BBM provides improved transparency and predictability around the budgeting process. Subsidies are deliberate rather than historical or accidental, and they can be better forecasted and strategically managed.

The Beacon Budget Model is:

  • A budget tool designed to provide more transparency and predictability in managing and allocating revenue and expenses year-over-year.
  • Driven by guiding principles developed in consultation with UMass Boston deans, faculty, and staff.
  • Designed to better support achievement of the University’s strategic goals, in particular, meeting our core mission requirements of teaching, research, and service.
  • A data-informed model that helps systematically advance institutional priorities.
  • Built to incentivize the innovation, new initiatives, and growth that are needed to advance the instructional, research, and community engagement needs of our students, faculty, staff, and community partners.
  • A tool that enables greater local decision-making and accountability in setting unit-level priorities and understanding costs and benefits of planning that is balanced by central coordination and oversight.
  • A process that retains opportunities to plan collectively and invest in priorities that enhance the common good.

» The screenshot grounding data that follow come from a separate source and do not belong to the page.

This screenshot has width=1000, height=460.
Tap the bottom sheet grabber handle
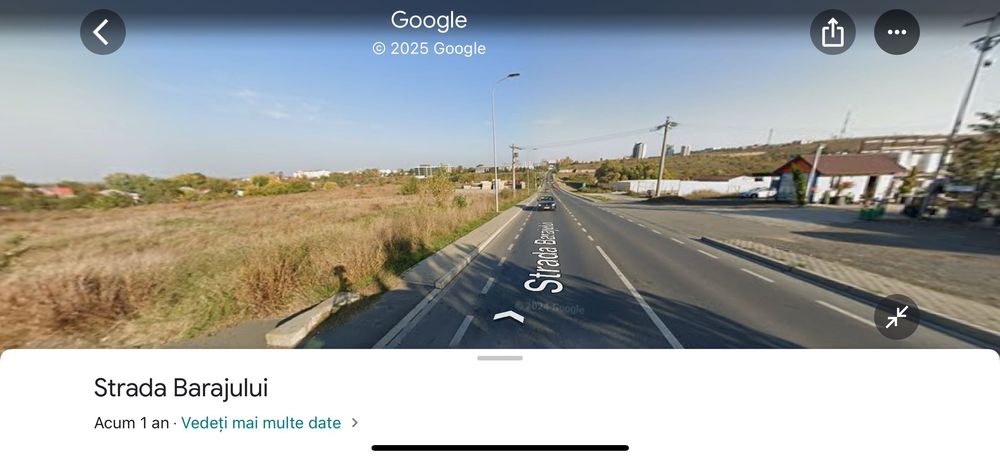pos(499,358)
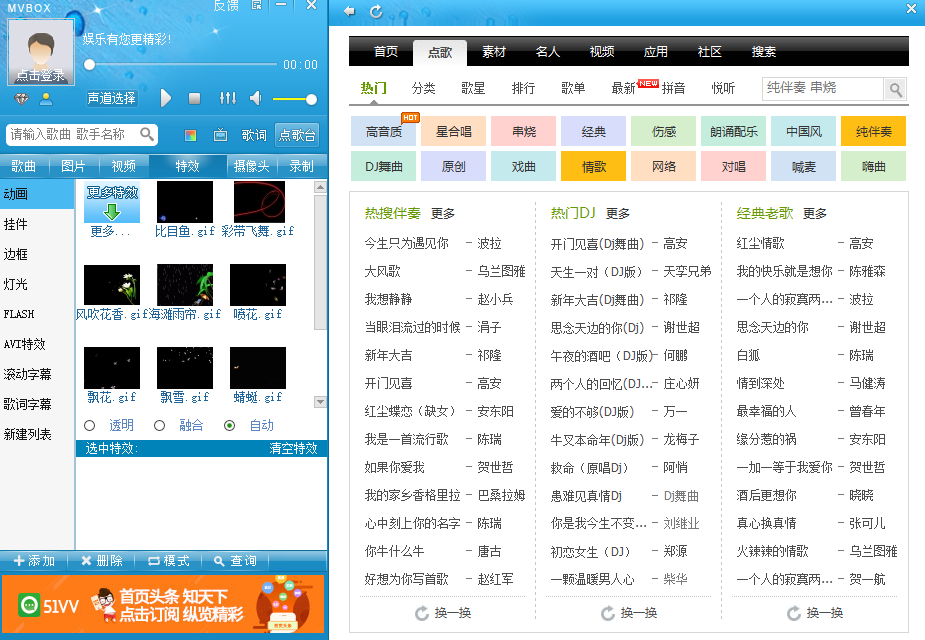The width and height of the screenshot is (925, 640).
Task: Click the TV icon beside 歌词
Action: (x=220, y=135)
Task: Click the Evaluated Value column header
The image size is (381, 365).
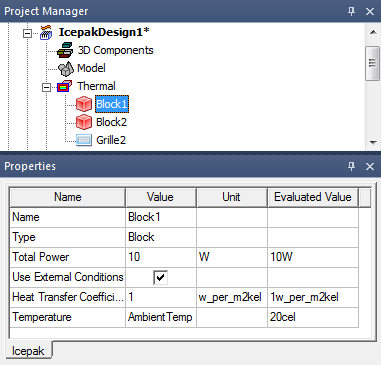Action: pos(313,197)

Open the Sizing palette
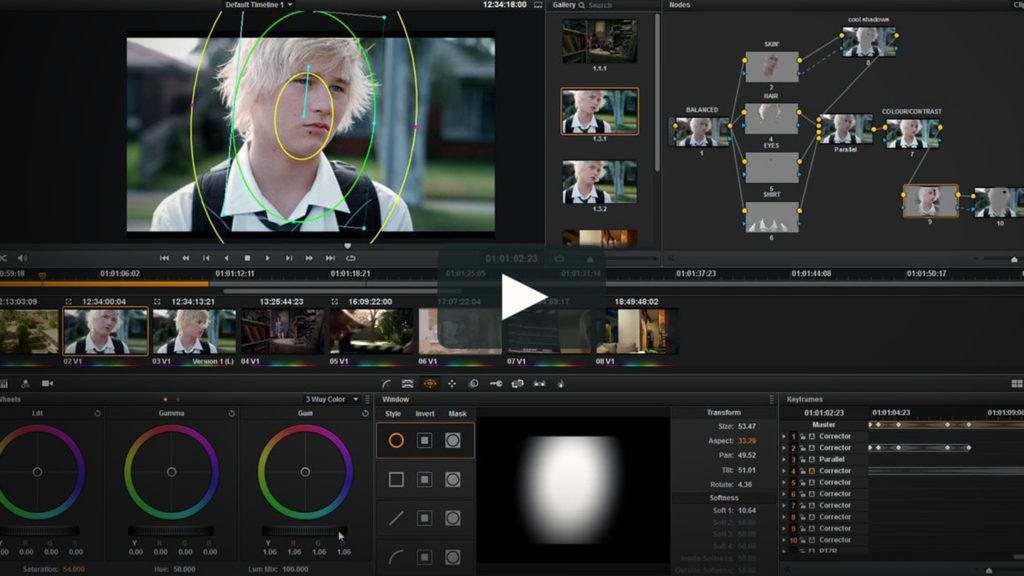pyautogui.click(x=516, y=384)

The Beacon Budget Model is not:

  • A pure activities-based model—rather it is a hybrid that better balances decentralized and centralized planning and decision-making.
  • A solution for any structural deficit, nor does it insulate the university from future fiscal challenges.
  • A way to add or subtract revenue or expense from what the university is required to support in order to operate.
  • A tool to completely decentralize the allocation and management of resources.

Guiding Principles

  • Support UMass Boston’s values-driven mission by strategically aligning resources with student success, high-impact research, and community-engaged service​.
  • Leverage action-oriented allocation rules and give leadership the flexibility to address unit-level performance in funding decisions, while supporting diversity across academic disciplines and administrative units​.
  • Ensure processes and corresponding allocation rules are data-informed, clear, and sustainable to systemically advance institutional priorities.​
  • Facilitate increased shared authority by encouraging autonomy and flexibility with transparent multi-directional accountability​.

Model Structure

BBM organizes the structure of the university into academic, research, and service centers (ARS centers) and support units. The ARS centers include the colleges, schools, centers, institutes, and auxiliary units that generate revenue through instruction, research, and/or other forms of self-generated funding. Support units do not directly generate revenue to cover their expenses, but instead they provide the core, shared services that support and enable the University to function and serve its academic mission. This organization is reflected below:

ARS Centers

  • College of Education and Human Development
  • College of Liberal Arts
  • College of Management
  • College of Science and Mathematics
  • Manning College of Nursing and Health Sciences
  • School for the Environment
  • Free-Standing Centers and Institutes
  • Revenue Based Operations

Support Units

  • Academic Support (Provost, Research, SEAS, Healey Library, Graduate Studies, Honors College)
  • Student Services (Athletics, Student Affairs, Enrollment Management, Public Safety, University Health Services)
  • University Central Support (Information Technology, University Advancement, Administrative and Fiscal Operations (A&F, Budget, Controller), Marketing and Engagement, Human Resources, Chancellor’s Office, President’s Office central charges)
  • University Physical Plan (Facilities and Debt Service)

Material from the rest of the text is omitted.